● **Stated exercise**
Pull out every line of the records below and repeat each one word for word. Leave the pictures out.

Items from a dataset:

"""

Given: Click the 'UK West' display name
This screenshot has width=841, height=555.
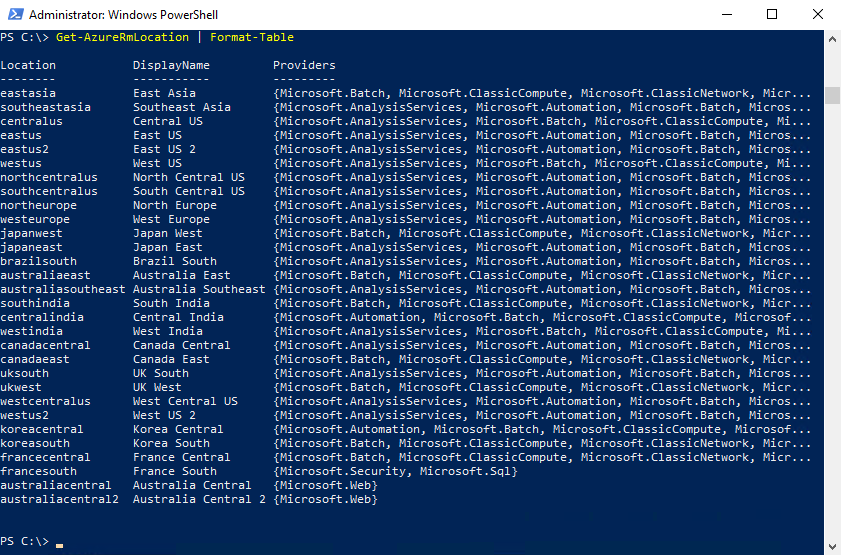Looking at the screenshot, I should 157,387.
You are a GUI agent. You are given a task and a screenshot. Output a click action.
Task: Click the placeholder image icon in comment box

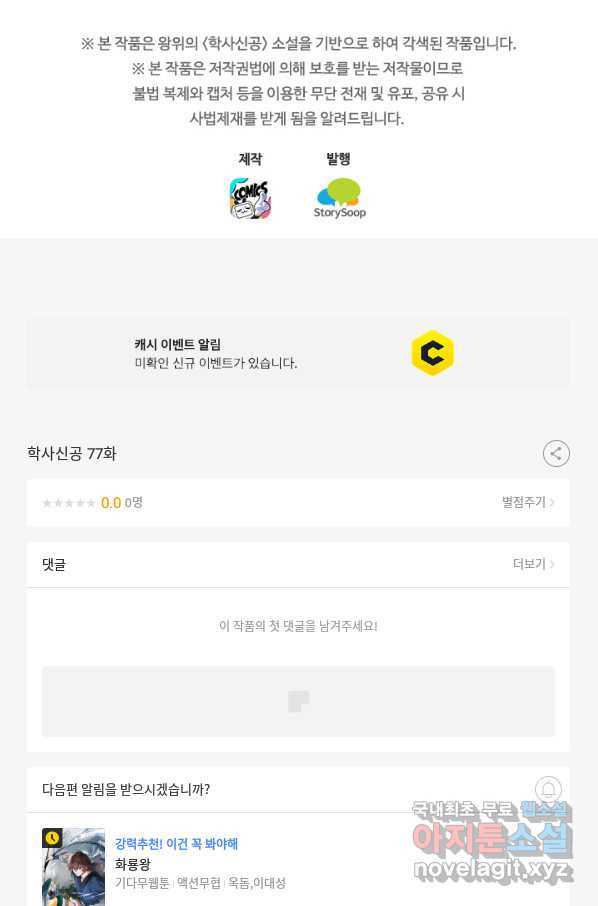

"""

● **Written response**
Given: Click the 'UK West' display name
This screenshot has width=841, height=555.
Looking at the screenshot, I should 157,387.
You are a GUI agent. You are given a task and a screenshot. Output a click action.
Task: Click the placeholder image icon in comment box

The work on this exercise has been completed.